Data entries:
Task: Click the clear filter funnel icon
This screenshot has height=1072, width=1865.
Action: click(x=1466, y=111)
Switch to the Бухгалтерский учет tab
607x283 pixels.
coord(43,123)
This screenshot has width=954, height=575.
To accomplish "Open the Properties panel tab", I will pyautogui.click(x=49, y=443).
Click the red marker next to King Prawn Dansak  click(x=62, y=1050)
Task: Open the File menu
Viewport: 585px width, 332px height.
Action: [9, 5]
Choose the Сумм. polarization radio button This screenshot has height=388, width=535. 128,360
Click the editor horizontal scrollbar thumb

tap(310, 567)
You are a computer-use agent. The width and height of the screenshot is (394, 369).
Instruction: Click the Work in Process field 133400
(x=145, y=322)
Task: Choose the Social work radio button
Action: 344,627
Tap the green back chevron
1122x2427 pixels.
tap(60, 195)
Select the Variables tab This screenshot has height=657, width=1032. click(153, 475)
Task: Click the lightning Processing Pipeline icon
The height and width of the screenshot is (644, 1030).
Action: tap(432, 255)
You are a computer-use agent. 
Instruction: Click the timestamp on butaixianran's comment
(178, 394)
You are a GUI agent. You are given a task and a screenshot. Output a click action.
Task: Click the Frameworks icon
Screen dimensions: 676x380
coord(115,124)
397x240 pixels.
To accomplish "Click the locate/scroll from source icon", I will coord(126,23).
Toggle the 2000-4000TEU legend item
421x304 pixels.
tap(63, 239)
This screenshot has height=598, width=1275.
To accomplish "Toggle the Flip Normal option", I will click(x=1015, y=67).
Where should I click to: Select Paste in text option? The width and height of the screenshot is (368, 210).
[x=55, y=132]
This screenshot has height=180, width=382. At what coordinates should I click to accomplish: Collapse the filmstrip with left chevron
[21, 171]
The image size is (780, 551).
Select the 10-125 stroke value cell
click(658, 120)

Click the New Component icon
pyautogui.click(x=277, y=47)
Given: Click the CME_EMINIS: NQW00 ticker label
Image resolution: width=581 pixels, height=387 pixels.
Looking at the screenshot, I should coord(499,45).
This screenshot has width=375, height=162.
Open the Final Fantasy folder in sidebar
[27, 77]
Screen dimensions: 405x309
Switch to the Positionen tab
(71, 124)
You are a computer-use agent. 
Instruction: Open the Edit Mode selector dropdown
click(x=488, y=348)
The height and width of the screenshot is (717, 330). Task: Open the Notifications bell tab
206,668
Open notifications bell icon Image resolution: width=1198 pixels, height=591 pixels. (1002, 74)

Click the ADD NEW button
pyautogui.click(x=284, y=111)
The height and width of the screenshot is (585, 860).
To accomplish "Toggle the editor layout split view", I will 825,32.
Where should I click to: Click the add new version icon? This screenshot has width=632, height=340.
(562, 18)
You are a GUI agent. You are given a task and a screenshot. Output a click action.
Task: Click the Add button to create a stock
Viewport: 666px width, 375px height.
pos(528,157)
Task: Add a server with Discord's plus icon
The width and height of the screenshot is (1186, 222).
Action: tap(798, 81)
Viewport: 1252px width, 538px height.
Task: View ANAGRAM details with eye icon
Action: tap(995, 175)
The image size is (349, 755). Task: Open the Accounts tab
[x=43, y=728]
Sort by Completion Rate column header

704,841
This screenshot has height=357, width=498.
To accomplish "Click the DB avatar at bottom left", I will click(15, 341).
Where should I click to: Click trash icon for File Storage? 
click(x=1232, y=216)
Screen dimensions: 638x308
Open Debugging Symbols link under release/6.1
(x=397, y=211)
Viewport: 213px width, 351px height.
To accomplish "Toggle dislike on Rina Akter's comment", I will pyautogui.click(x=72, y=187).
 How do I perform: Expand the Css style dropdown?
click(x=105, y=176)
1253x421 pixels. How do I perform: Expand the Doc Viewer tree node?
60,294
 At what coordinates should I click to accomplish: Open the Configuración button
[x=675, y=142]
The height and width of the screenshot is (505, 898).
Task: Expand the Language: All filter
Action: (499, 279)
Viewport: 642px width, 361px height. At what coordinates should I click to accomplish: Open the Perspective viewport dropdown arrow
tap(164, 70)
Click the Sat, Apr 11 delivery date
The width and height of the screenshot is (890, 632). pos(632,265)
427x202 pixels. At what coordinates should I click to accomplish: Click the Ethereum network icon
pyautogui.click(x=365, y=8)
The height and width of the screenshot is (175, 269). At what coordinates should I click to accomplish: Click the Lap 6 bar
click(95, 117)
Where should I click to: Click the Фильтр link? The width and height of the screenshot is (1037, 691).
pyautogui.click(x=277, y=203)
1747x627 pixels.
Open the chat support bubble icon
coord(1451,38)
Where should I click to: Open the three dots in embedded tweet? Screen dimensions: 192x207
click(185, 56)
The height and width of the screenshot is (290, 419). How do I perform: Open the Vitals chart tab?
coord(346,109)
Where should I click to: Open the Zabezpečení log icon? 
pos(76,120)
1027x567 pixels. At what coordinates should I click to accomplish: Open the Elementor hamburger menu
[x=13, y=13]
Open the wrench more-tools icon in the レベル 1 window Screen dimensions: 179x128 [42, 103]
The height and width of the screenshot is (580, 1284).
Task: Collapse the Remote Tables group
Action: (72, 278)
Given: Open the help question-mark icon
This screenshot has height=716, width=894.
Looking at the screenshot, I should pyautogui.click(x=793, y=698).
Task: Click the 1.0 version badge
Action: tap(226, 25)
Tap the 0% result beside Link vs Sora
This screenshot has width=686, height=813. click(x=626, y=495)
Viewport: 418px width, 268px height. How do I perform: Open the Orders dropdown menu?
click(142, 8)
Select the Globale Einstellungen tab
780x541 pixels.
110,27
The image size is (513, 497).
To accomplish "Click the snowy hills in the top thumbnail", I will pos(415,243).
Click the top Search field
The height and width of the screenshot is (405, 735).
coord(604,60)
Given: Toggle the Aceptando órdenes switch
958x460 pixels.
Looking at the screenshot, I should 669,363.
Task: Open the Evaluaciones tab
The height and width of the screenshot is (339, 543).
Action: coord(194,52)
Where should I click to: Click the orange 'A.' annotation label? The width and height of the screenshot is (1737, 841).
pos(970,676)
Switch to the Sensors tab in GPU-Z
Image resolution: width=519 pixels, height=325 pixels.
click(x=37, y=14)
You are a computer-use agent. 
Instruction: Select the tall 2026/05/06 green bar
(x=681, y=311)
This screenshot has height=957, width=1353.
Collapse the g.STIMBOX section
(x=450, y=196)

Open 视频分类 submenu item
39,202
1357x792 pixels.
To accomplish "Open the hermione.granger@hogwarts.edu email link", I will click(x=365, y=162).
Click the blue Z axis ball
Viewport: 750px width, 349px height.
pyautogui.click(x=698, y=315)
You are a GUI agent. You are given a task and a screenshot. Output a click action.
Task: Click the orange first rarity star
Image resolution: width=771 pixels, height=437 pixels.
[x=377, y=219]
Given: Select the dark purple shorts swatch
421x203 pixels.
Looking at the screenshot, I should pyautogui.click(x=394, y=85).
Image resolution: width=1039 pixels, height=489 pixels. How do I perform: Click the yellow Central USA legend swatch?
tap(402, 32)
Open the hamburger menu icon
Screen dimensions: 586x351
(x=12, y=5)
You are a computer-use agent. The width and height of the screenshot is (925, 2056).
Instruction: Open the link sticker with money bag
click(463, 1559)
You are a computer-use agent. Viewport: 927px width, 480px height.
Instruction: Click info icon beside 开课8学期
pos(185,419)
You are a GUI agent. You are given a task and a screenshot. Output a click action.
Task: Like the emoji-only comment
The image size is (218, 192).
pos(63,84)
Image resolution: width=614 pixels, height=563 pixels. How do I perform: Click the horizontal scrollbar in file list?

To do:
Rescale the material from the line with "Where should I click to: Select" to the line with "pyautogui.click(x=277, y=47)", both included, by writing every line out again with the requests. Multiply each click coordinate in the answers by 1.2 and round to a whole number with halves going up, leaving all numbers in the requests unchanged.

Answer below:
Where should I click to: Select Paste in text option? The width and height of the screenshot is (368, 210).
[x=66, y=158]
This screenshot has height=180, width=382. At what coordinates should I click to accomplish: Collapse the filmstrip with left chevron
[25, 205]
The image size is (780, 551).
Select the 10-125 stroke value cell
click(790, 144)

Click the New Component icon
pyautogui.click(x=332, y=56)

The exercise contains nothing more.